The solution was to make progress visible. I designed a claim timeline that turned an unpredictable process into a guided sequence of milestones.
Instead of silence, users now saw:
Request Raised: Instant confirmation with claim ID and service centre.
Pickup Agent Assigned: Photo, name, OTP, and live ETA, so they knew exactly who was coming.
Vehicle Picked Up: verified through OTP at the doorstep.
Estimation Stage: Workshop diagnosis split clearly between covered and non-covered parts.
Repair Initiated: Shown once the user approved the estimate.
Vehicle Ready for Delivery: Delivery slot with a reminder.
Each milestone acted as a reassurance point, replacing doubt with predictability.
Originally, we explored live GPS tracking for pickup agents, but it wasn’t reliable across all workshops and devices. To avoid showing users a broken map, we designed milestone-based updates as the default, triggered by backend events (like OTP verification or estimate approval). This ensured users always saw progress, even when real-time tracking wasn’t possible.
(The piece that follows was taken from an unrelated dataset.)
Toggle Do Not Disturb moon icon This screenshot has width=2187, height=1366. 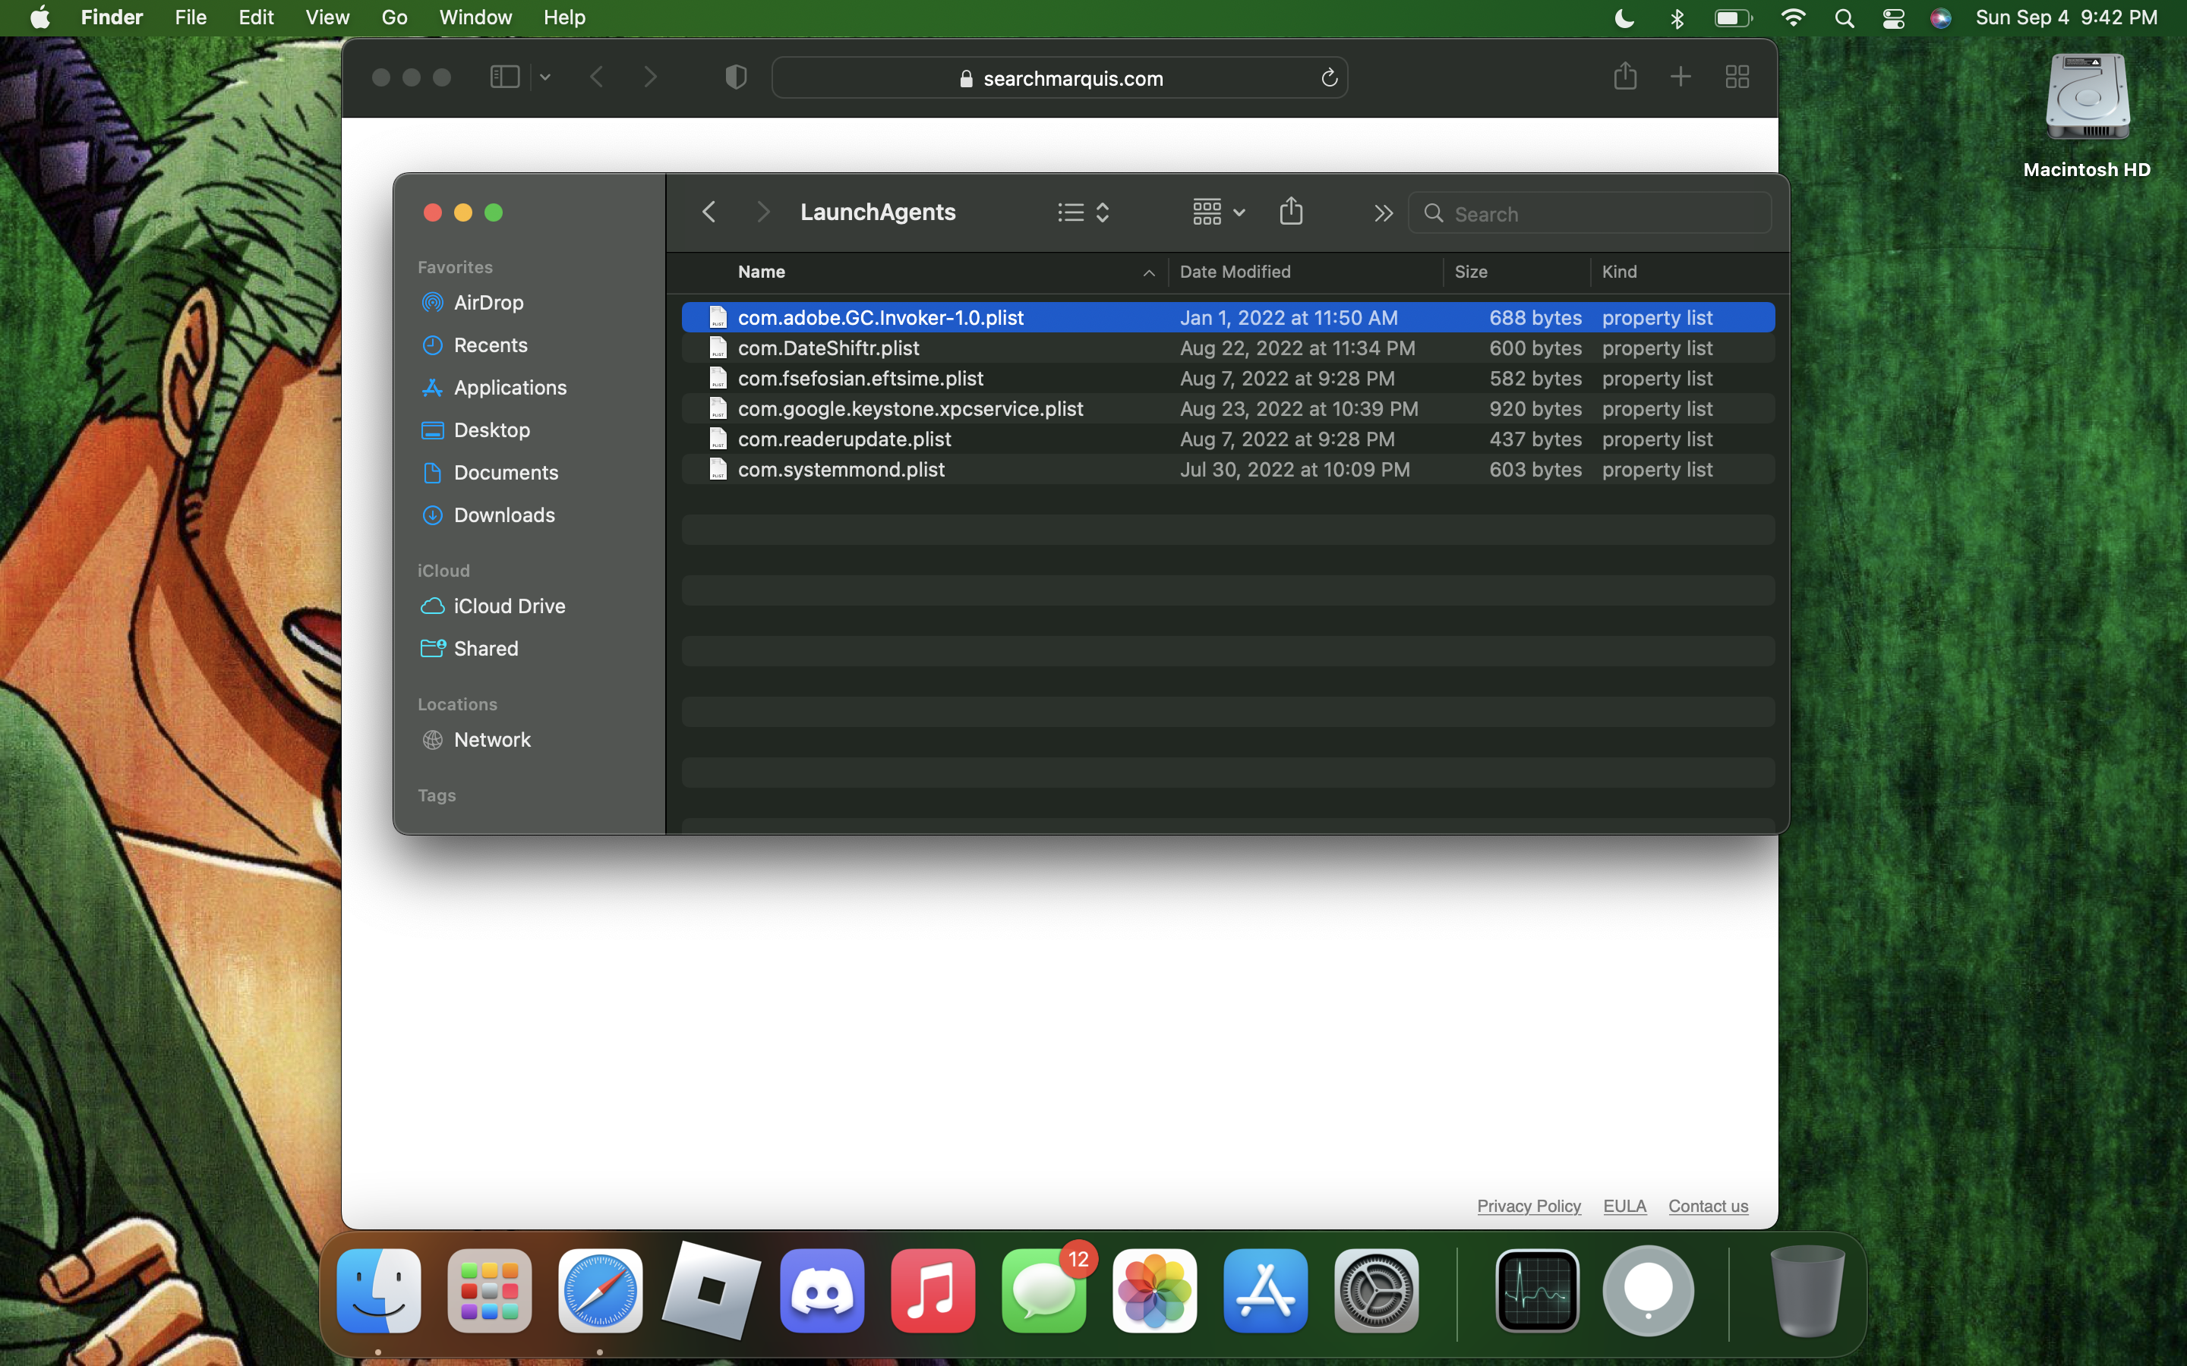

View Prototype (Claim Timeline) →

Impact & Learnings
Impact
Claim initiation became a guided chatbot flow, cutting effort from hours of coordination to minutes.
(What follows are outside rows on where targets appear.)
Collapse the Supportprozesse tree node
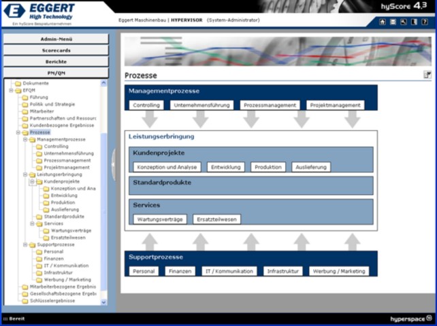Viewport: 437px width, 326px height. pos(25,245)
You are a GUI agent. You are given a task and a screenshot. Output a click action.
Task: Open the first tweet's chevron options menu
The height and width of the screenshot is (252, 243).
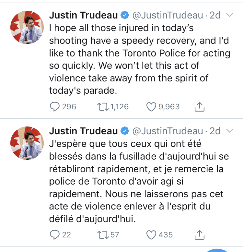229,15
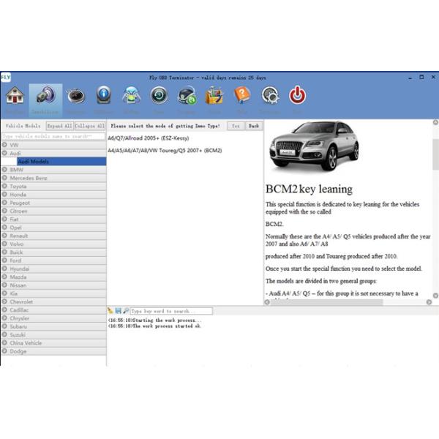Collapse the Audi brand group
439x439 pixels.
(x=5, y=153)
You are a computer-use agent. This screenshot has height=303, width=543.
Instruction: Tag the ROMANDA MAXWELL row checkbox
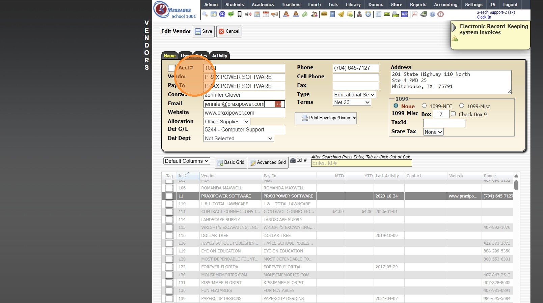point(169,188)
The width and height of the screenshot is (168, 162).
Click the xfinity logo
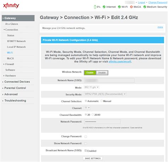[11, 6]
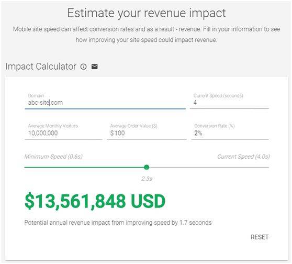Select the $13,561,848 USD revenue figure
Image resolution: width=292 pixels, height=264 pixels.
click(x=95, y=201)
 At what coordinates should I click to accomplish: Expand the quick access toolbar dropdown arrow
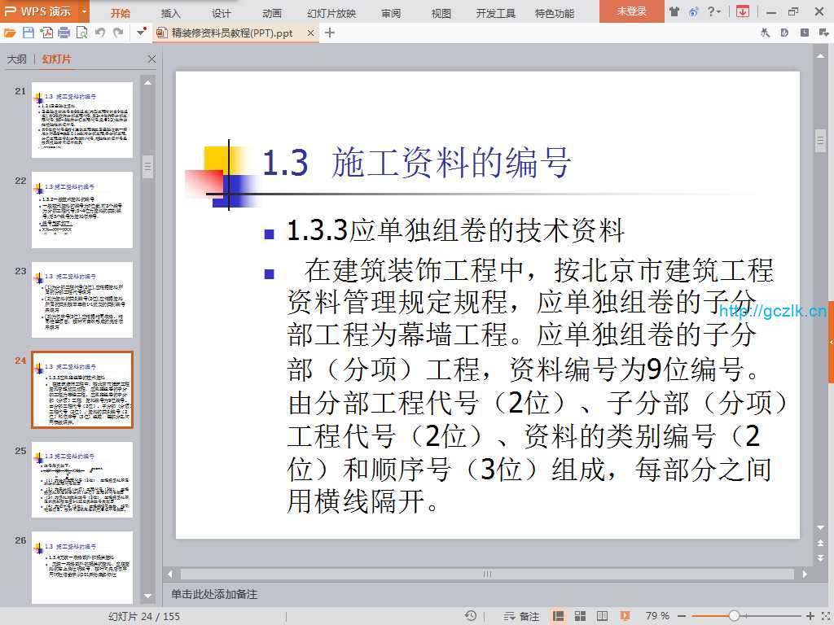coord(141,33)
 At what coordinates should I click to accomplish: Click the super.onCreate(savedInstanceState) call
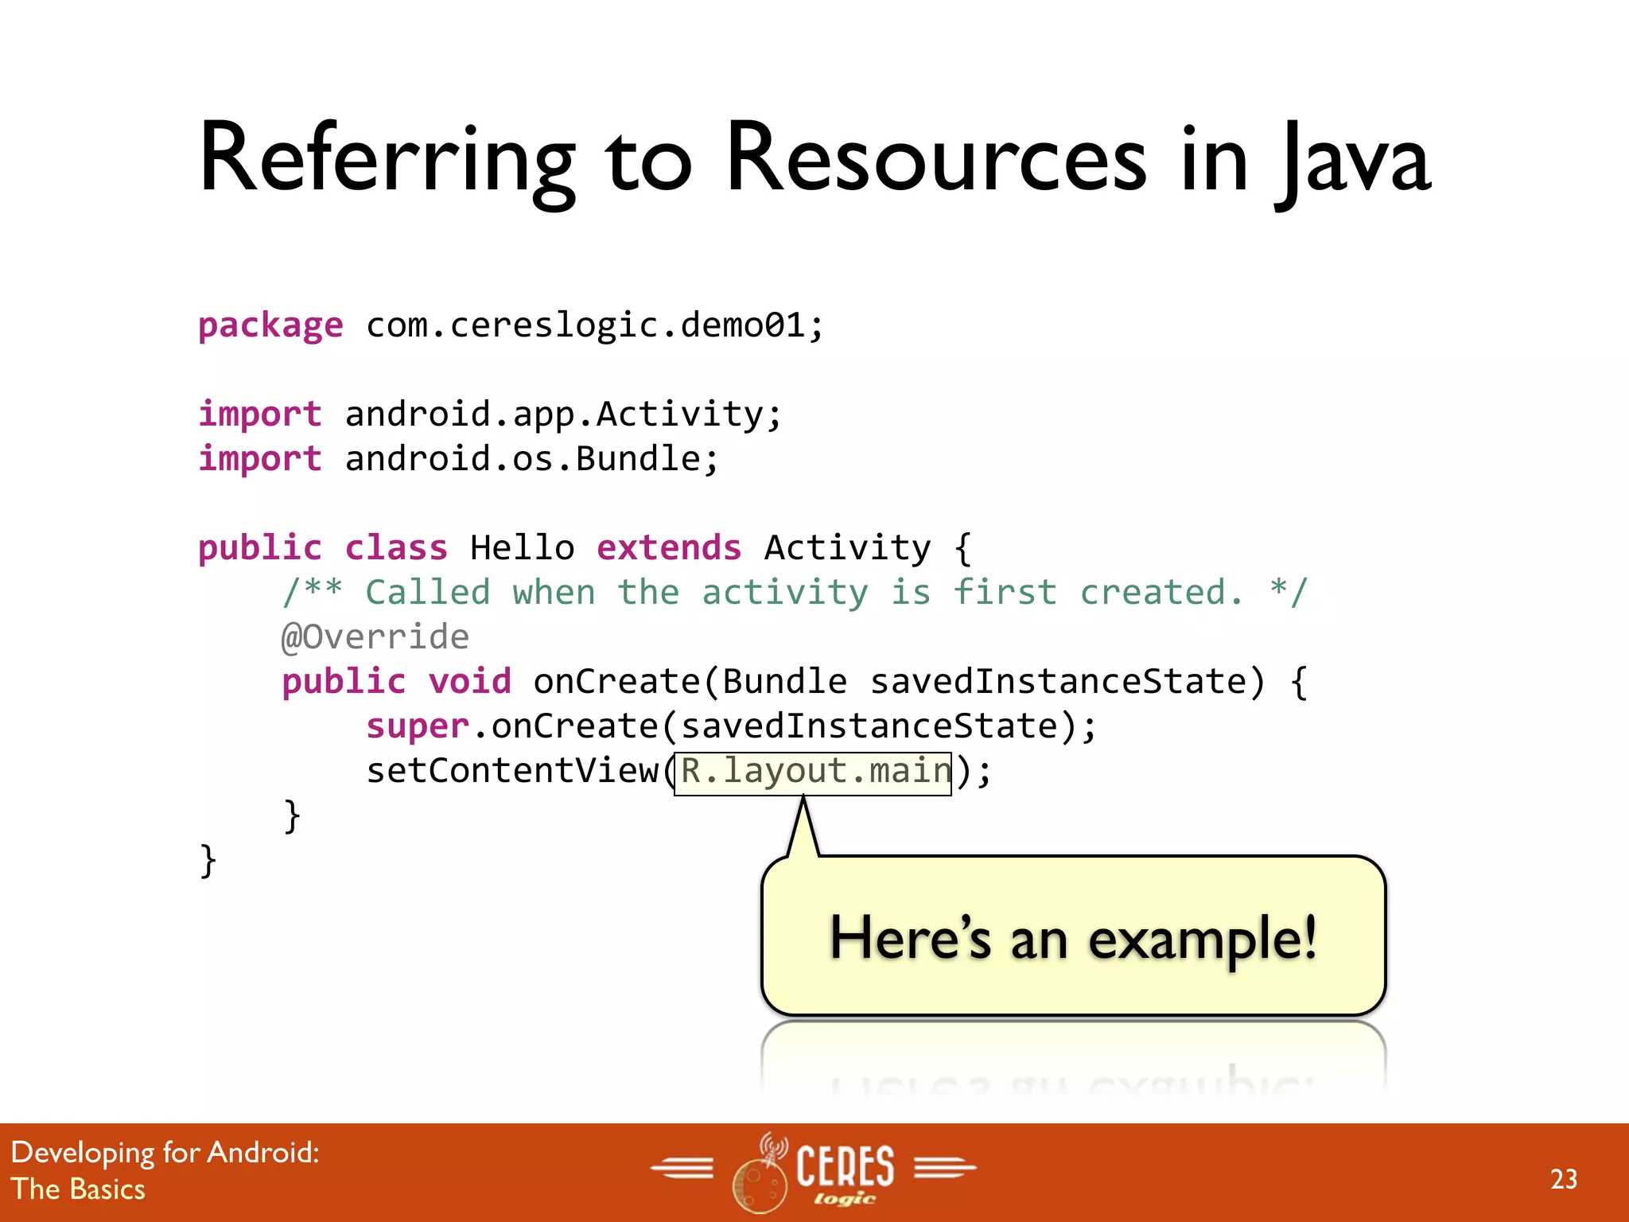pyautogui.click(x=730, y=726)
The claim timeline reduced anxiety; users could see each stage clearly, instead of calling support for updates.
Trust improved through agent verification and part-level cost clarity, making handovers feel safe and predictable.
Learnings
Reliability matters: Live GPS wasn’t consistent, so milestone-based updates became the real trust builder.
Choice matters: Some users still preferred phone calls; keeping a human fallback made the experience inclusive.
System is UX: The biggest design work was shaping APIs, SLAs, and flows so the UI could actually deliver on its promise.
Reflection
This project reminded me that great UX isn’t just what happens on the screen. It’s how the whole system works around the user. The chatbot and timeline were visible outputs, but the real design work was in shaping flows, dependencies, and safeguards that made the journey predictable and trustworthy.
For me, this was a lesson in designing not just for usability, but for confidence. Turning an anxious, opaque process into one users could rely on.